**Instructions for the task:** The answer must be an exact copy of every record below.
Records supplied START
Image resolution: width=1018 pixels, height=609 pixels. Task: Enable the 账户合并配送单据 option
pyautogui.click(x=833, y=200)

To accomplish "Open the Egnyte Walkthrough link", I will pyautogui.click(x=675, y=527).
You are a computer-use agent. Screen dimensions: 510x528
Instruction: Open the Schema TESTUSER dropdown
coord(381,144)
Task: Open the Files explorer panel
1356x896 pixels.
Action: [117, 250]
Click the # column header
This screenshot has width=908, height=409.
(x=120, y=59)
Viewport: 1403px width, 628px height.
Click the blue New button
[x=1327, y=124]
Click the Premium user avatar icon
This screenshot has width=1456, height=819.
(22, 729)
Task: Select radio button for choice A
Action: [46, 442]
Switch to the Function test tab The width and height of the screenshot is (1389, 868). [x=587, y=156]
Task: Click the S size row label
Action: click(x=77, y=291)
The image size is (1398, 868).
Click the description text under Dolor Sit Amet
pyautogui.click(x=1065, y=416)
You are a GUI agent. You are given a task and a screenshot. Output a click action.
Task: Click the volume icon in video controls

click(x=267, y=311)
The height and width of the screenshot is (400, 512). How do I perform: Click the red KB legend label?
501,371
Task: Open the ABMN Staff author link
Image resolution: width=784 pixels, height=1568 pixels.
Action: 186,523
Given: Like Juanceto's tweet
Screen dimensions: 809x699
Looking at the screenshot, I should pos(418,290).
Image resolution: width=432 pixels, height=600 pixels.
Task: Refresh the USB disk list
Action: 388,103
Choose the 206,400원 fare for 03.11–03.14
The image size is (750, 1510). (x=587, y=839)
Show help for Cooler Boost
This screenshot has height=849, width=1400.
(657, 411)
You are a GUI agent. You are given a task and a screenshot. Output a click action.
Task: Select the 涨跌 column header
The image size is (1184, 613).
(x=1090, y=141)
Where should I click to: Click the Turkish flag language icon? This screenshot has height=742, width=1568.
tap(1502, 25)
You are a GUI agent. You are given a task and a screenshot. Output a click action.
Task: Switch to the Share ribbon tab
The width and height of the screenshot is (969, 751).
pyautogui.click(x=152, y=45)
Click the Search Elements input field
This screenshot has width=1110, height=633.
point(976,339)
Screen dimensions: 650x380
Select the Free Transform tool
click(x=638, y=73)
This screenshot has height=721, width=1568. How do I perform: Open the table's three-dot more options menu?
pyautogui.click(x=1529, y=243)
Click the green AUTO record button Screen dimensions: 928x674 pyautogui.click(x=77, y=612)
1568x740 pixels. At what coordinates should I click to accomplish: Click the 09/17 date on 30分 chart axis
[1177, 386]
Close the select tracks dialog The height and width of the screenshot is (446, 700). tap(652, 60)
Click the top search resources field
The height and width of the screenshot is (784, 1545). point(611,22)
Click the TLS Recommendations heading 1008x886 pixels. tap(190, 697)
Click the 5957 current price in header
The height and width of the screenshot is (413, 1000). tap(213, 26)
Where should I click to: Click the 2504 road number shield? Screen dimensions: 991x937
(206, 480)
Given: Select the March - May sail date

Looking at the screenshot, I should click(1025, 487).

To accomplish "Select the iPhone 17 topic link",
Records supplied END
**Exercise output:**
Image resolution: width=1018 pixels, height=609 pixels. Task: Enable the 账户合并配送单据 option
pyautogui.click(x=833, y=200)

To accomplish "Open the Egnyte Walkthrough link", I will pyautogui.click(x=675, y=527).
You are a computer-use agent. Screen dimensions: 510x528
Instruction: Open the Schema TESTUSER dropdown
coord(381,144)
Task: Open the Files explorer panel
1356x896 pixels.
Action: [117, 250]
Click the # column header
This screenshot has width=908, height=409.
(x=120, y=59)
Viewport: 1403px width, 628px height.
Click the blue New button
[x=1327, y=124]
Click the Premium user avatar icon
This screenshot has width=1456, height=819.
(22, 729)
Task: Select radio button for choice A
Action: [46, 442]
Switch to the Function test tab The width and height of the screenshot is (1389, 868). [x=587, y=156]
Task: Click the S size row label
Action: click(x=77, y=291)
The image size is (1398, 868).
Click the description text under Dolor Sit Amet
pyautogui.click(x=1065, y=416)
You are a GUI agent. You are given a task and a screenshot. Output a click action.
Task: Click the volume icon in video controls

click(x=267, y=311)
The height and width of the screenshot is (400, 512). How do I perform: Click the red KB legend label?
501,371
Task: Open the ABMN Staff author link
Image resolution: width=784 pixels, height=1568 pixels.
Action: 186,523
Given: Like Juanceto's tweet
Screen dimensions: 809x699
Looking at the screenshot, I should pos(418,290).
Image resolution: width=432 pixels, height=600 pixels.
Task: Refresh the USB disk list
Action: 388,103
Choose the 206,400원 fare for 03.11–03.14
The image size is (750, 1510). (x=587, y=839)
Show help for Cooler Boost
This screenshot has height=849, width=1400.
(657, 411)
You are a GUI agent. You are given a task and a screenshot. Output a click action.
Task: Select the 涨跌 column header
The image size is (1184, 613).
(x=1090, y=141)
Where should I click to: Click the Turkish flag language icon? This screenshot has height=742, width=1568.
tap(1502, 25)
You are a GUI agent. You are given a task and a screenshot. Output a click action.
Task: Switch to the Share ribbon tab
The width and height of the screenshot is (969, 751).
pyautogui.click(x=152, y=45)
Click the Search Elements input field
This screenshot has width=1110, height=633.
point(976,339)
Screen dimensions: 650x380
Select the Free Transform tool
click(x=638, y=73)
This screenshot has height=721, width=1568. How do I perform: Open the table's three-dot more options menu?
pyautogui.click(x=1529, y=243)
Click the green AUTO record button Screen dimensions: 928x674 pyautogui.click(x=77, y=612)
1568x740 pixels. At what coordinates should I click to accomplish: Click the 09/17 date on 30分 chart axis
[1177, 386]
Close the select tracks dialog The height and width of the screenshot is (446, 700). tap(652, 60)
Click the top search resources field
The height and width of the screenshot is (784, 1545). point(611,22)
Click the TLS Recommendations heading 1008x886 pixels. tap(190, 697)
Click the 5957 current price in header
The height and width of the screenshot is (413, 1000). tap(213, 26)
Where should I click to: Click the 2504 road number shield? Screen dimensions: 991x937
(206, 480)
Given: Select the March - May sail date

Looking at the screenshot, I should click(1025, 487).

To accomplish "Select the iPhone 17 topic link",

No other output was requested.